The market has moved up recently in spite of some very negative newsflow from Europe. These worries have been specifically related to Spain as well as more general fears regarding the economic climate.
Zooming out a bit, the 2012 market has been bipolar. From the start of the year to April, buying pressure was overwhelming and any dip was brief and quickly bought. However, then the market steadily trended down with any attempt by bulls to elevate prices met by selling, driving prices to lower lows.
Many stocks wiped out their entire gains made year to date. The indexes have remained somewhat resilient with the SPDR S&P 500 ETF (SPY) about 6% higher year to date. Recently, the market has enjoyed a rather impressive rally off the June lows. In this article, I want to give my reasons for selling into this rally as well as identify some troubling divergences that, in my opinion, have augmented the odds of a quick and rapid move down.
The bulls' argument is that the June 4 selling marked an important low that indicated a climax of fear given the uncertainty surrounding the Greek (NBG) elections and Spanish (EWP) banks. Some positive news emerged with the pro austerity party winning the Greek elections and Spanish banks were given a package to alleviate concerns. Indeed, the market has enjoyed a relief rally of sorts, providing plenty of opportunities on the long side.
However, since the rally began, there have been 3 distribution days. A distribution day is essentially high volume selling, indicating institutional selling with volume higher than the previous day and often a higher open and lower close.
I want to compare this current advance to previous advances which kicked off multi-month uptrends, which provide optimal conditions for making money on the long side.
The price action off the lows in both charts indicate a capitulation of some sorts with huge advances in short amounts of time. Down days are either on low volume or fail to close at the lows. The current advance does not indicate a selling exhaustion rather it is showing that institutions are using this move up to unload stocks.
Equal Weighted Indices
Another measure of market health is comparing the performance of equal-weighted indices with price-weighted indices. Two useful indexes are the Value Line Geometric Index which is computed with a larger universe of stocks and the S&P 500 equal weighted index (RSP).
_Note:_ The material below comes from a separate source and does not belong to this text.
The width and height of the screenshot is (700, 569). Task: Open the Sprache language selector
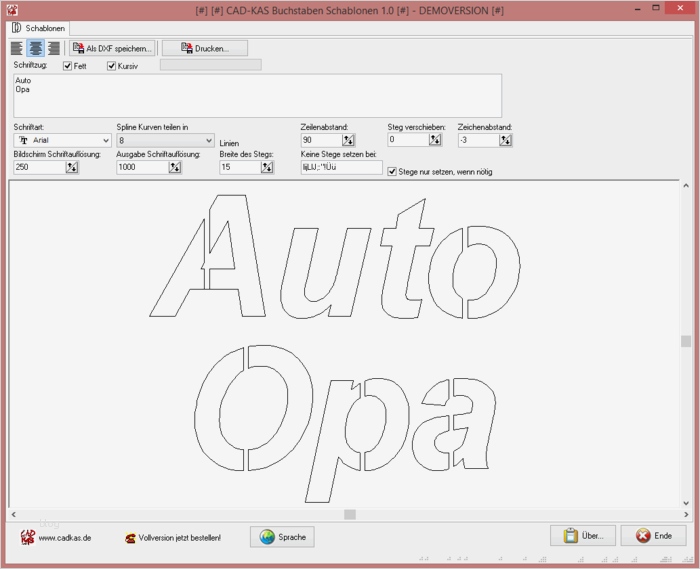coord(282,537)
It takes more liquidity and buying power to move the equal-weighted indexes, thus we find in the "buyable" rallies more often these will outperform, while in rallies that are to be sold or shorted into, these lag.
Currently, these are not confirming the advance in price.
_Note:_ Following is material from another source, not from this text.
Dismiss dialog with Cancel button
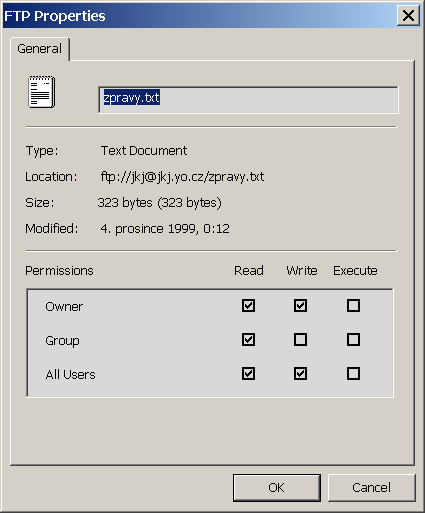 [372, 488]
Studying individual sectors and stocks, one theme continuously emerged, there is a great deal of pessimism regarding economic prospects that I don't think one would understand by simply looking at a chart of the SPDR DOW Jones Industrial Average ETF (DIA). This theme is evident as well in comparing the small-cap stocks to large-cap stocks. Small-cap stocks (IWM) tracked by the iShares Russell 2000 Index (ETF) are more leveraged to the domestic economy, thus their outperformance/underperformance is a useful gauge of the market's expectations for the economy.
After underperforming in the first half, small caps have outperformed. However, over the course of the rally, both basically have a ratio of 1. This again differs from previous multi-month, sustainable uptrends in which small caps impressively outperformed. I think the Direxion Daily Small Cap Bear 3x Shares (TZA) is one way to play the potential move down. One note on leveraged ETF products - they work great for trades, however they simply cannot be held long term.
Lack of Panic
Two measures lead me to conclude that there was not a sufficient amount of fear given to mark a lasting bottom, especially given the divergences in the marketplace. The first is the lack of high volume in the June low. Bottoms, almost by definition, occur with a climax of fear and huge amount of shares moved from weak hands to strong hands.
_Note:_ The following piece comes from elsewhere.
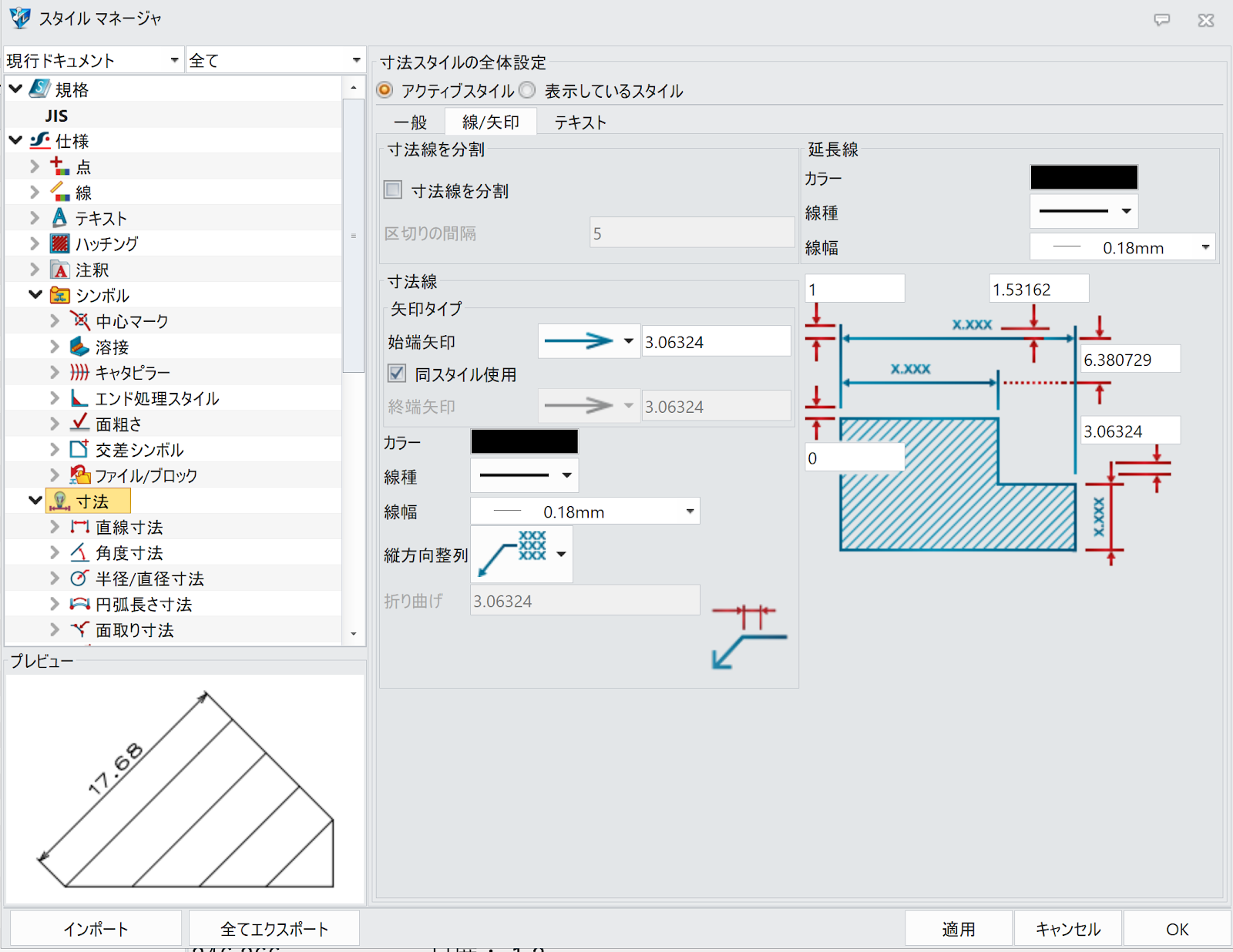
Task: Collapse the シンボル tree branch
Action: (34, 294)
The VIX (VXX), which is a measure of premium options sellers are charging for puts, is one gauge of fear in the market. Although, the VIX was elevated, it did not hit levels that correspond to previous bottoms. The iPath S&P 500 VIX Short Term Futures TM ETN is one way to play the VIX, although I do not recommend it at all. VXX is a very flawed instrument, and often times does not track VIX effectively. Under no circumstances, should it be held long term, as its very design will destroy its value.
In Part 2, I will be discussing some more troubling developments in this market advance such as high yields on Spanish and Italian debt, the resilience of dollars and bonds, and the woeful underperformance of cyclical stocks and commodities. I think a true, sustainable rally only emerges with either some sort of fundamental game changer emerging from Europe to address the issues that are weighing on the market or some sort of capitulation in which prices are free to rise as sellers are taken out of the market.
Since neither of these criteria have been met, I have to take a more cautious stance toward the markets. I think on the long side, risk needs to be managed more carefully and one should take some precautions against a multi-standard deviation move to the downside.